→ **Work task**
Reproduce each record below in full, word for word, without images.

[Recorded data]
• • • • • • •

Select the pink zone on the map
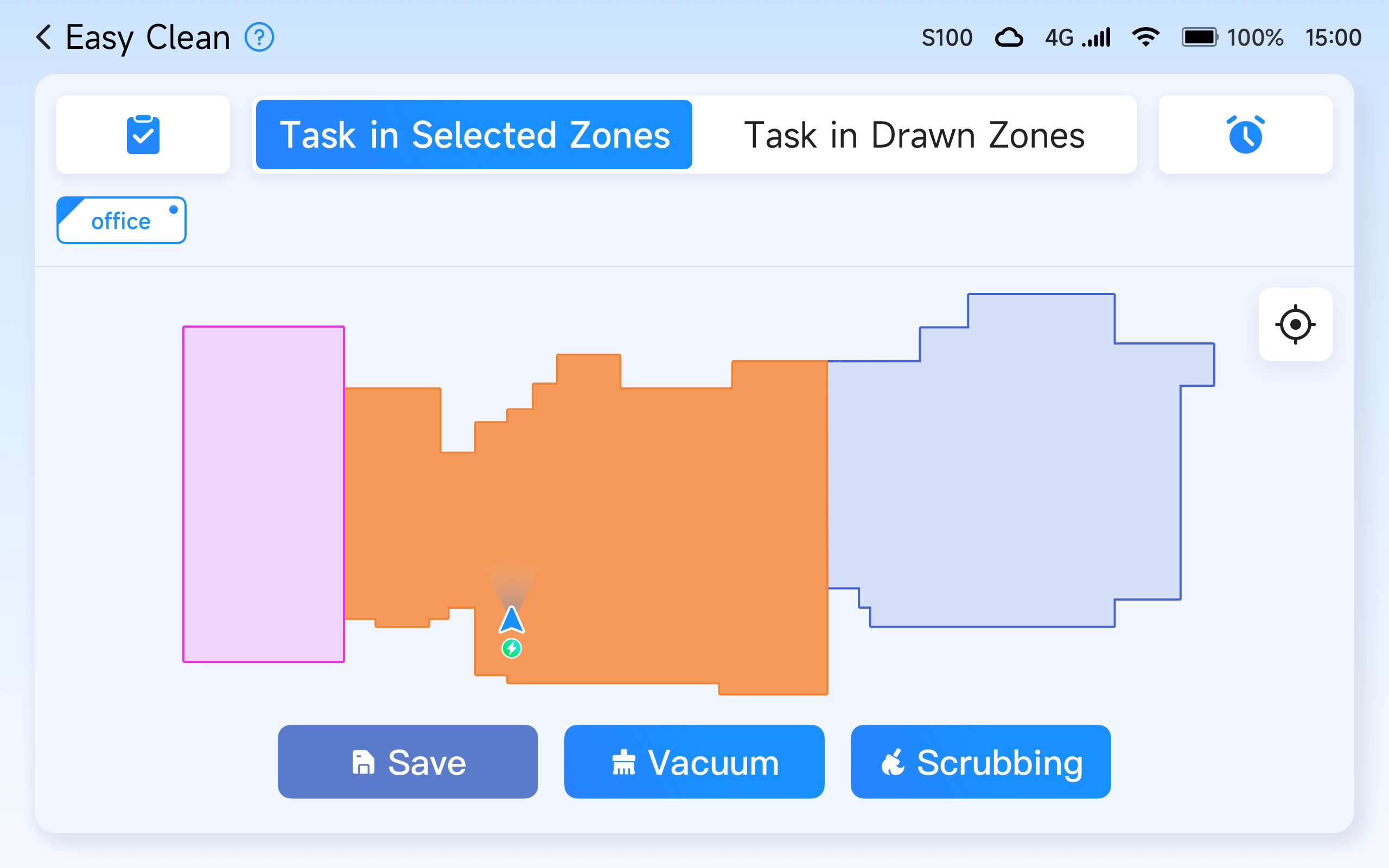The height and width of the screenshot is (868, 1389). point(264,494)
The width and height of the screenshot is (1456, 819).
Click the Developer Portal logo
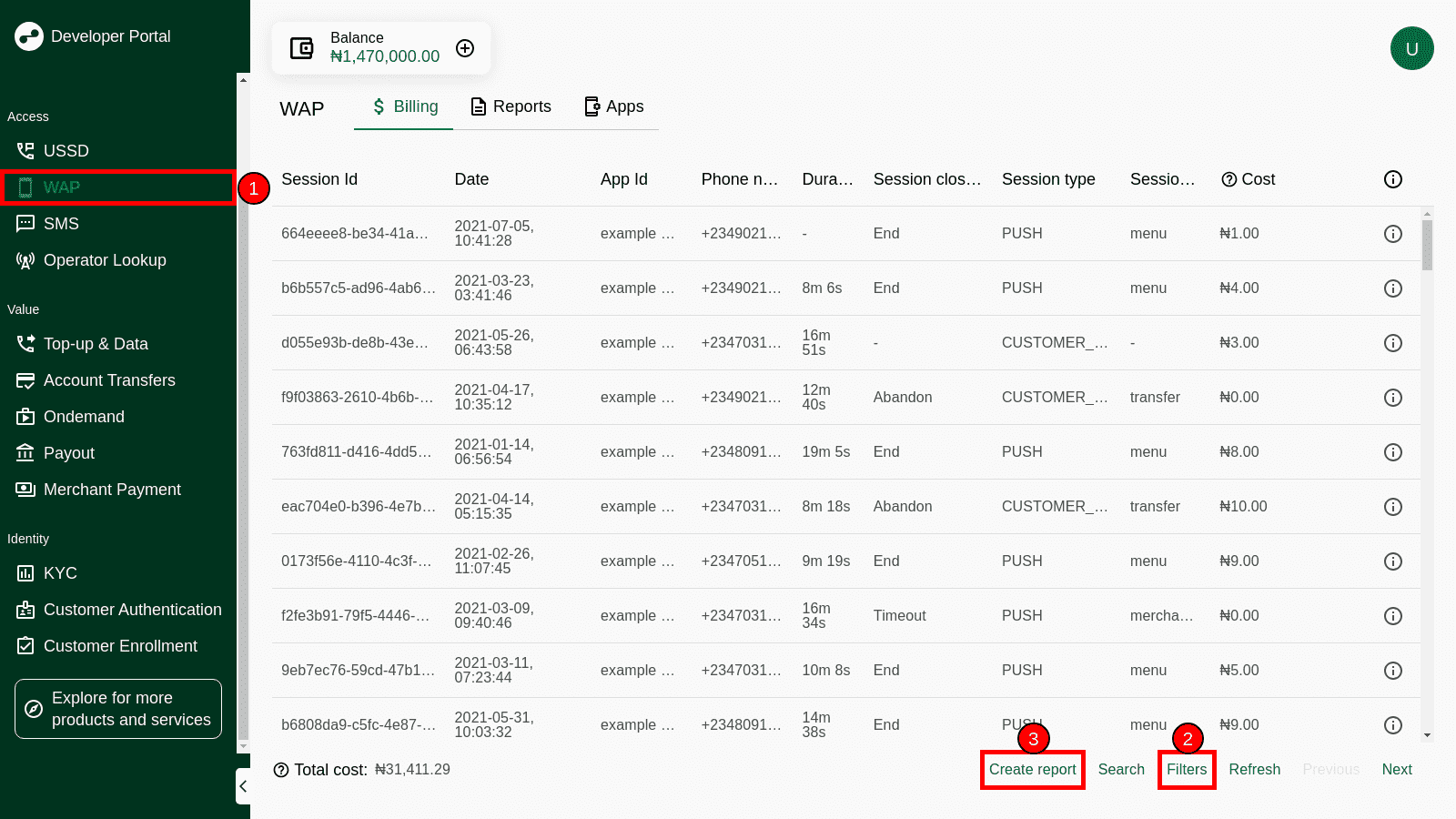click(x=29, y=36)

• • • • • • •

→ **Your solution**
Select the pink zone on the map
The height and width of the screenshot is (868, 1389). point(264,494)
The width and height of the screenshot is (1456, 819).
Click the Developer Portal logo
click(x=29, y=36)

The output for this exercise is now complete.